Une frustration qui nourrit le mouvement séparatiste albertain
EDMONTON | Ce n’est pas seulement au Québec qu’on retrouve des souverainistes. En Alberta, un nombre jamais vu de groupes sécessionnistes militent pour que la province quitte la « fédération canadienne qui a échoué » et qui profite « surtout au Québec ».
« On se sent complètement abandonnés par le Canada. Nous avons l’impression d’être devenus une des 13 colonies plutôt que d’être une province canadienne égale aux neuf autres, et qu’on a plus de taxation, mais avec moins de représentation au Canada », lance sans détour Arthur Sukalsky, un des fondateurs du Alberta Freedom Party (AFP).
Le Journal a rencontré quelques membres de l’aspirant parti politique provincial dans le bar Arcadia, à Edmonton. Quelques jours plus tôt, CBC dévoilait que l’établissement, qui ne vend que des bières de microbrasseries albertaines, ne pourrait plus faire de promotions avec le logo des Oilers d’Edmonton s’ils ne s’associaient pas à Molson, un commanditaire de l’équipe de la LNH.
ÉCONOMIQUE, PAS IDENTITAIRE
« Un autre exemple d’une entreprise du Québec qui essaye de s’attaquer aux revenus de l’Alberta », soupire M. Sukalsky.
S’ils divergent quant aux solutions à prendre, les nombreux groupes séparatistes rencontrés s’entendent pour dire que l’Alberta n’a plus aucune représentation au sein du gouvernement fédéral et qu’elle est traitée comme la vache à lait nationale. Et ce, surtout au profit du Québec.
D’ailleurs, la colère croissante envers notre province, que l’on considère comme le « chouchou » d’Ottawa au détriment de l’Alberta, est l’un des facteurs principaux qui expliquent le nouvel intérêt pour le souverainisme à travers l’ouest, selon les membres de l’AFP.
En guise d’exemple, ils ont pointé du doigt Bombardier, qui a récemment reçu un prêt de plus de 350 M$ du fédéral.
« Depuis des années, l’Alberta donne aux autres provinces à travers la péréquation.
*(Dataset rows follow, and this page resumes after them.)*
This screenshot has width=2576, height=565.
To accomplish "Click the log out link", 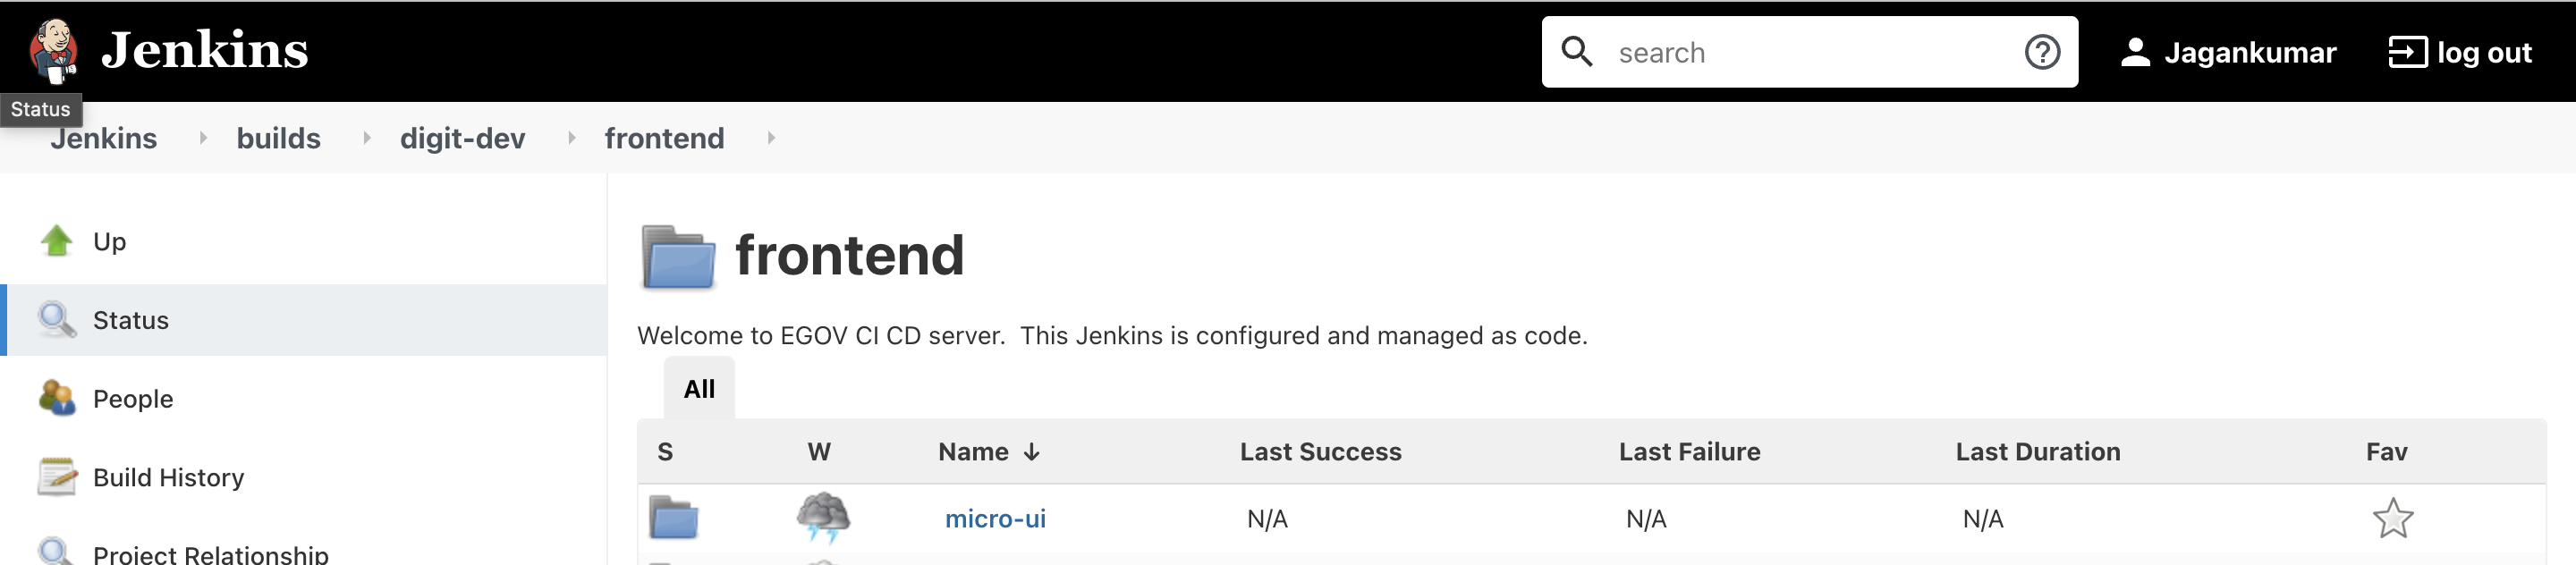I will (2460, 52).
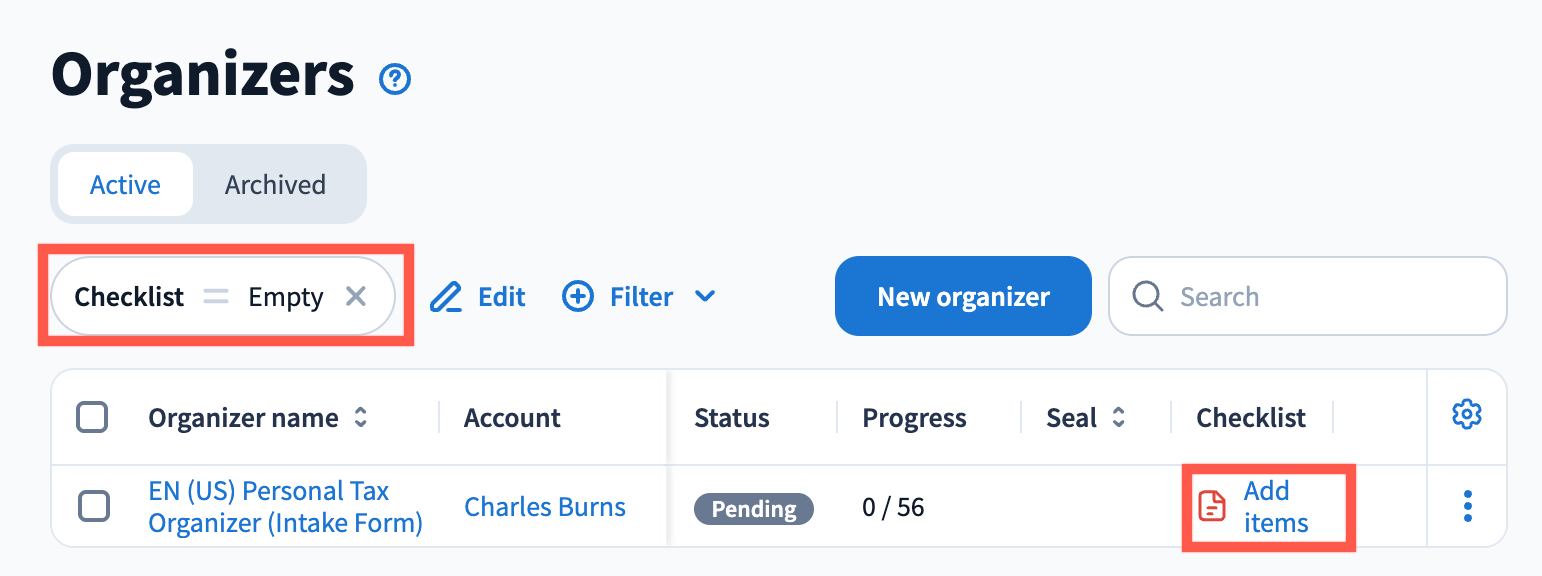The height and width of the screenshot is (576, 1542).
Task: Click the equals operator in Checklist filter
Action: tap(216, 297)
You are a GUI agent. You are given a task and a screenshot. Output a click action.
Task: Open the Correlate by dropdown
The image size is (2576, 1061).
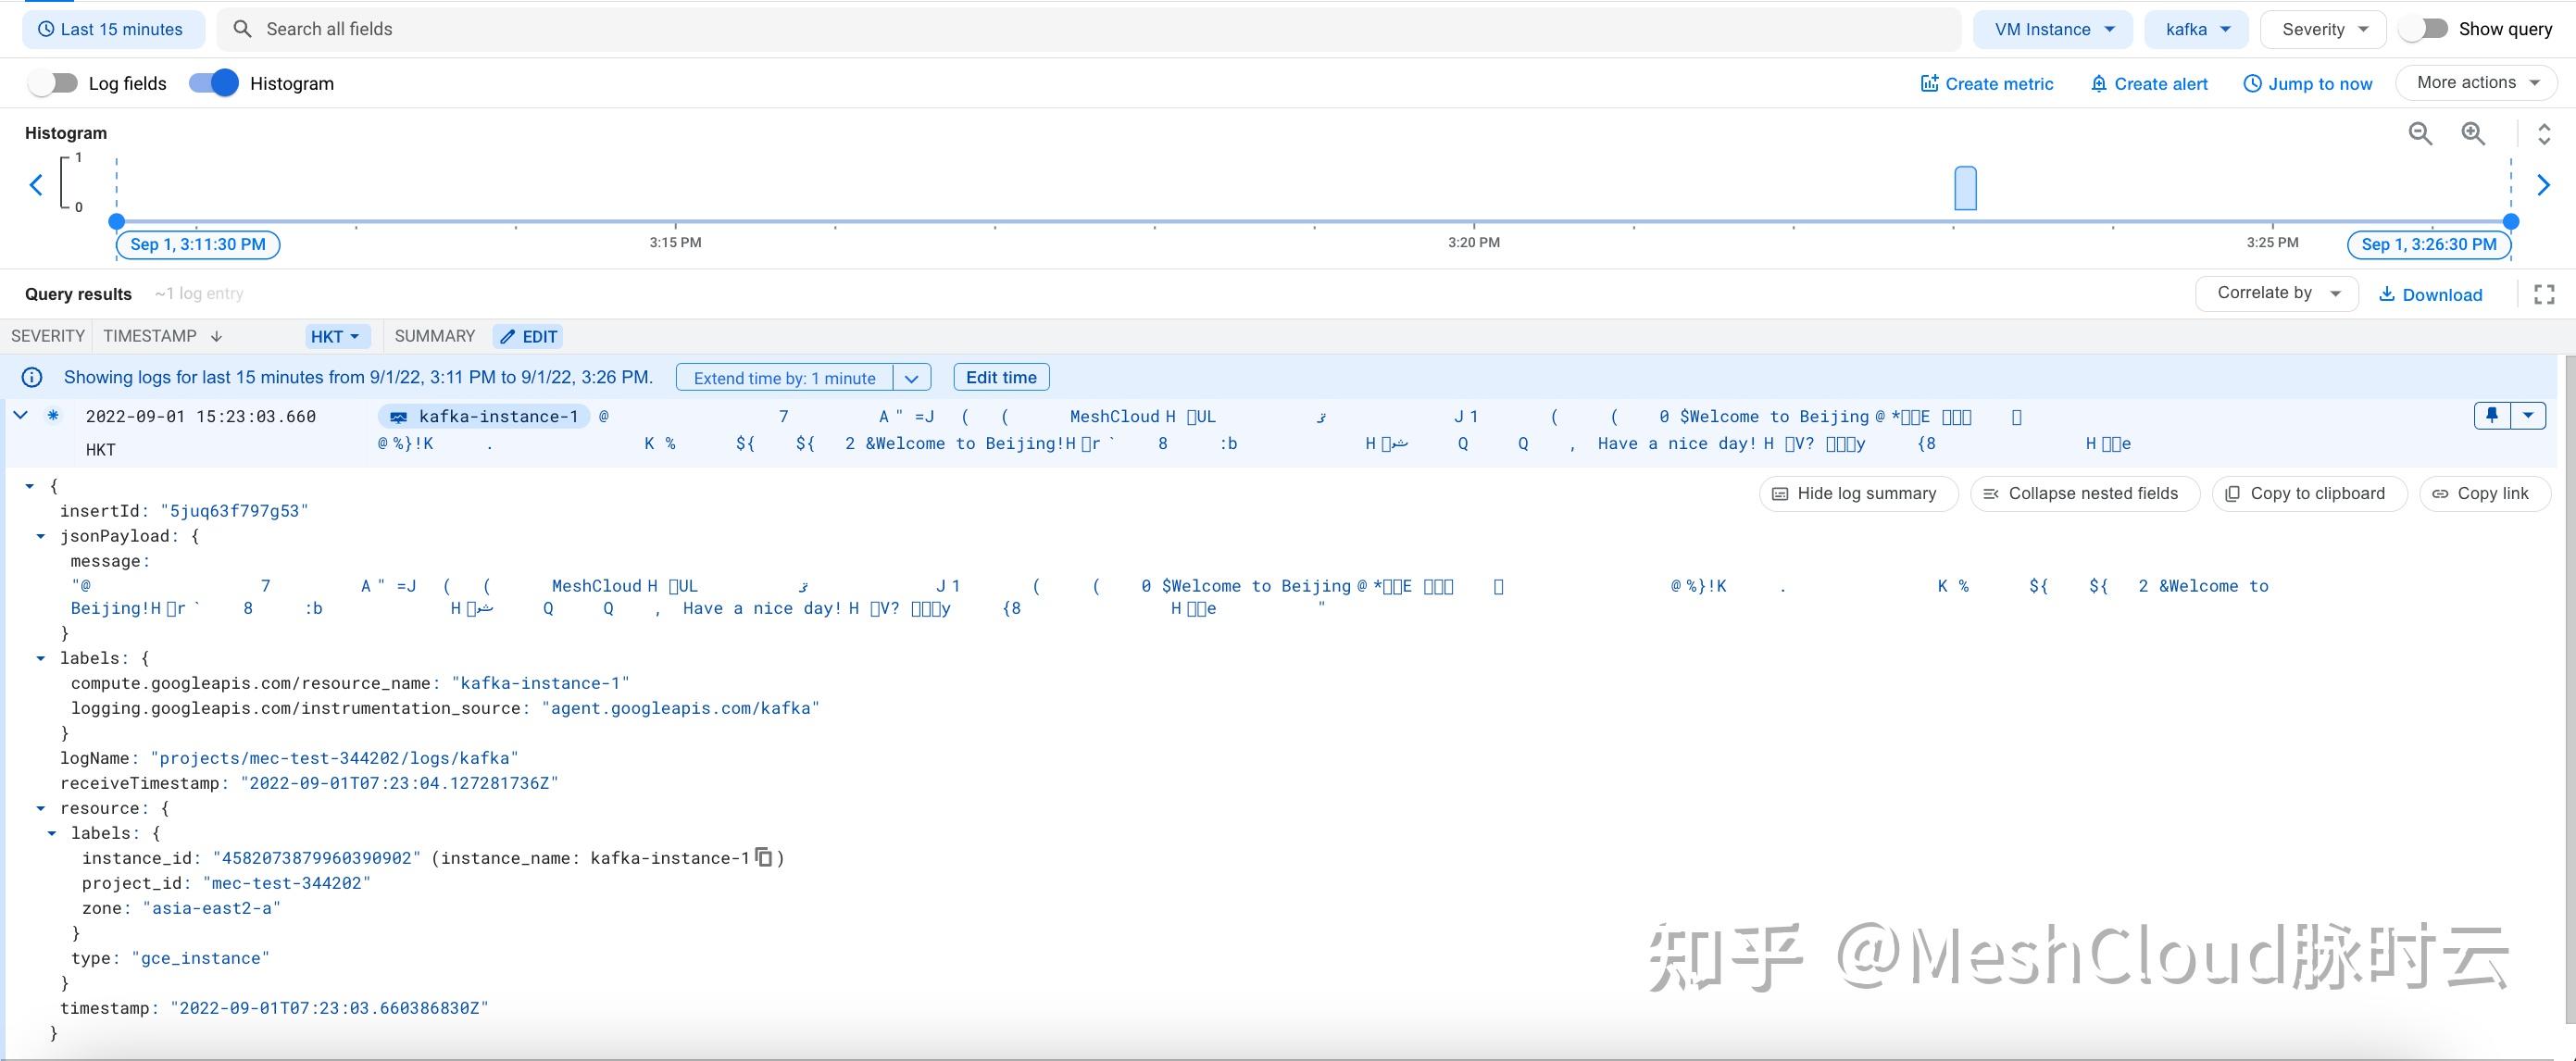pos(2276,292)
Durant les années fastes, il n’y a pas de problème. Mais maintenant que l’économie de l’Alberta va mal, personne ne nous aide à réparer nos problèmes, mais les autres provinces, comme le Québec, continuent à prendre notre argent », analyse pour sa part Mike Gibbons, cofondateur du Western Independence Party of Alberta (WIPA).
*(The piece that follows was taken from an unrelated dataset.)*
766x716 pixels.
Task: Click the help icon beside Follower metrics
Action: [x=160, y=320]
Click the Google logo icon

« On en vient à la conclusion qu’on ne sera jamais une province prospère au sein de la fédération canadienne qui a échoué », continue le quinquagénaire originaire de la Grande-Bretagne et arrivé en Alberta il y a 37 ans.
MOUVEMENT SÉRIEUX
Non seulement le mouvement prend de l’ampleur dans l’ouest, mais pour une première fois il doit être pris au sérieux, avertissent les experts.
« Ça fait des décennies que je suis impliqué auprès de la communauté albertaine grâce à la politique. Et de toute ma vie adulte, je n’ai jamais fait autant face à un mouvement souverainiste albertain que dans les derniers mois. Les séparatistes sont une minorité de plus en plus vocale et ça m’inquiète », commente le politicien Jason Kenney.